Reaksi tersebut memicu ketegangan diplomatik. Presiden Trump dilaporkan mengecam kebijakan Perdana Menteri Inggris Keir Starmer serta mengancam akan memutus hubungan perdagangan dengan Spanyol.
Kausch menilai perkembangan ini memperkuat kesan bahwa pemerintahan Trump memposisikan Amerika Serikat seolah berada di atas hukum internasional. Sikap tersebut, menurutnya, berpotensi memperdalam isolasi diplomatik AS sekaligus mengurangi “soft power” atau pengaruh non-militer negara tersebut di dunia.
Meski begitu, beberapa negara tetap menyatakan dukungan terhadap operasi militer tersebut.

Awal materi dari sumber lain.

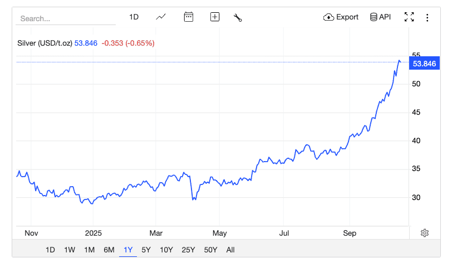The width and height of the screenshot is (452, 263).
Task: Open chart settings gear icon
Action: coord(425,233)
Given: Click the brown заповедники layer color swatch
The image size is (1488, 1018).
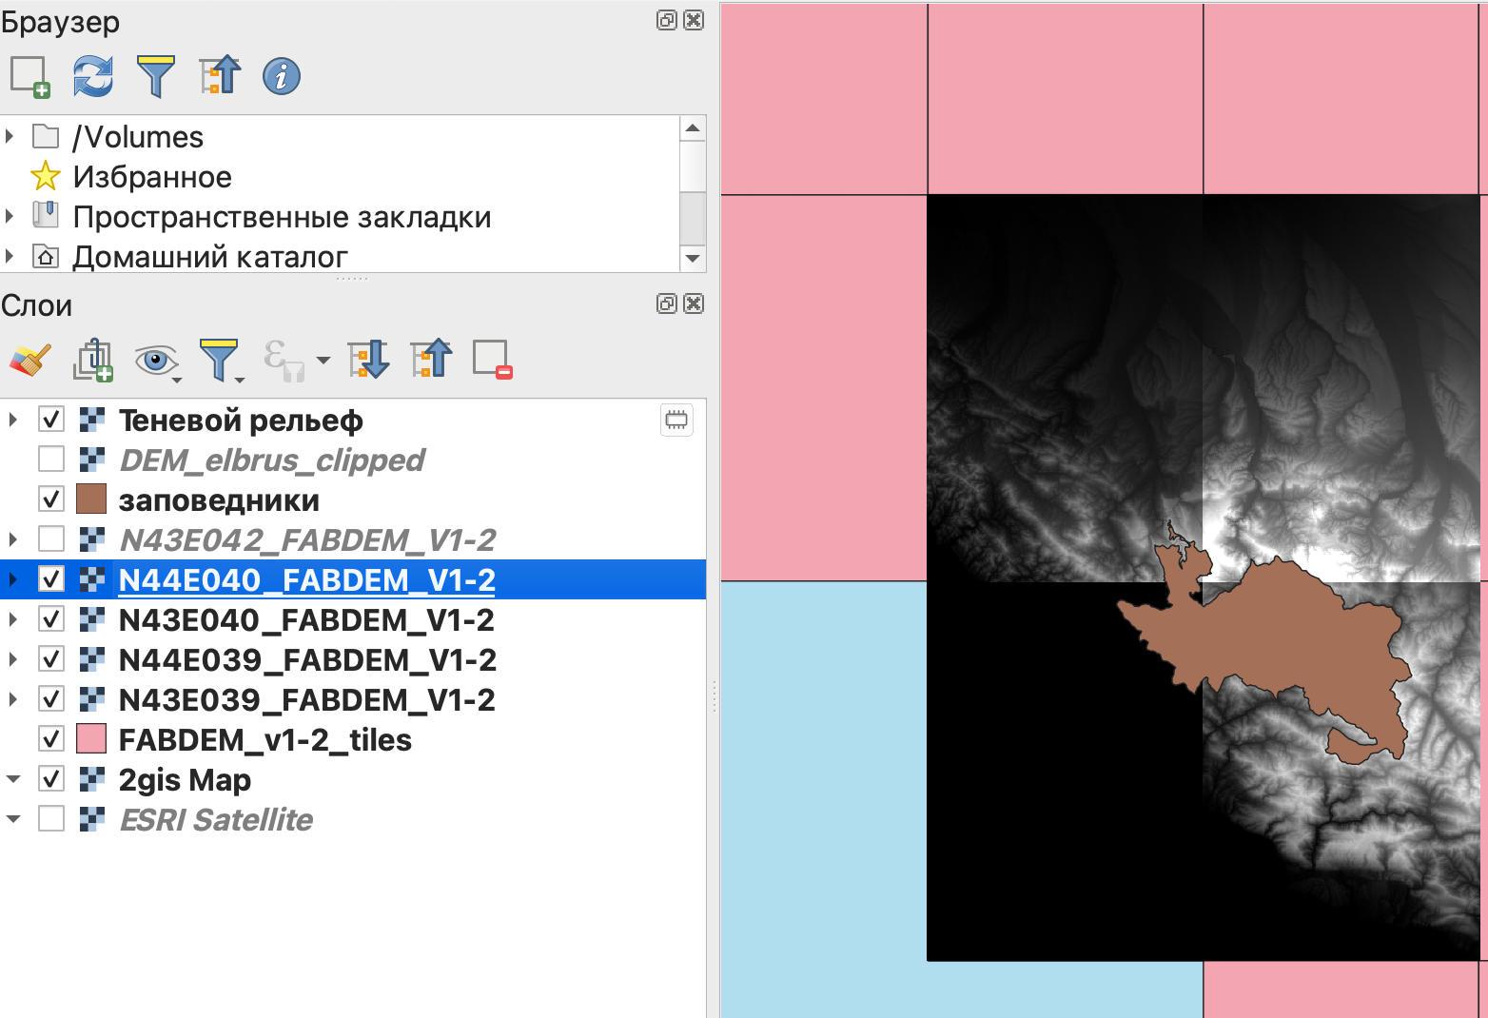Looking at the screenshot, I should pos(91,499).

Perdana Menteri Australia Anthony Albanese, misalnya, memberikan dukungan terbuka. Sikap serupa juga datang dari pemerintah Argentina dan Paraguay.

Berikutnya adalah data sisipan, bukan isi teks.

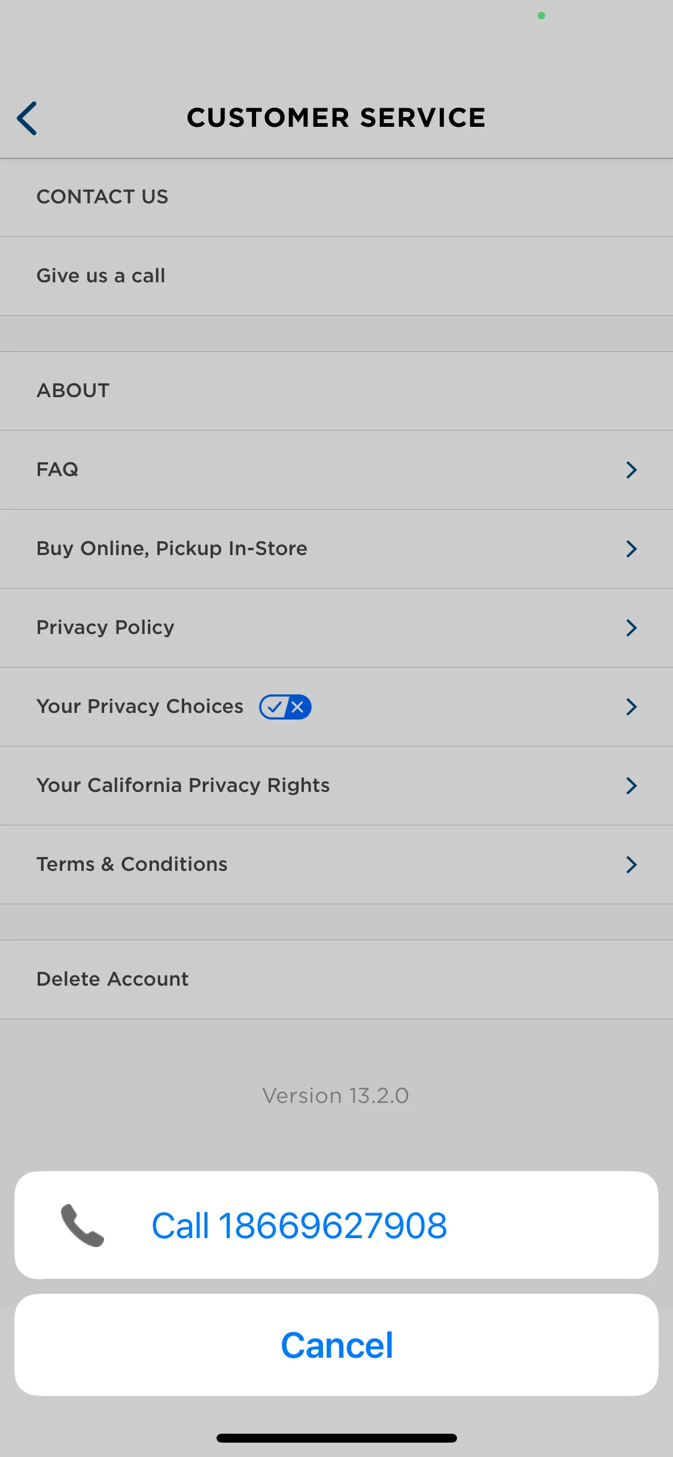Open Buy Online, Pickup In-Store info
673x1457 pixels.
pyautogui.click(x=336, y=548)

Kanada mengambil posisi yang lebih moderat. Perdana Menteri Mark Carney menyatakan dukungan terhadap upaya mencegah Iran memiliki senjata nuklir, namun tetap menyerukan penurunan eskalasi konflik. Sementara itu, Presiden Prancis Emmanuel Macron menilai serangan terhadap Iran bertentangan dengan hukum internasional.
Potensi Keuntungan bagi China
Sejumlah analis geopolitik juga menilai konflik ini dapat membawa keuntungan strategis bagi China. Peneliti dari Center for a New American Security, Jacob Stokes, menilai keterlibatan militer AS di Timur Tengah berpotensi menguras persediaan senjata yang seharusnya dipersiapkan untuk menghadapi kemungkinan konflik di kawasan Asia, khususnya terkait Taiwan.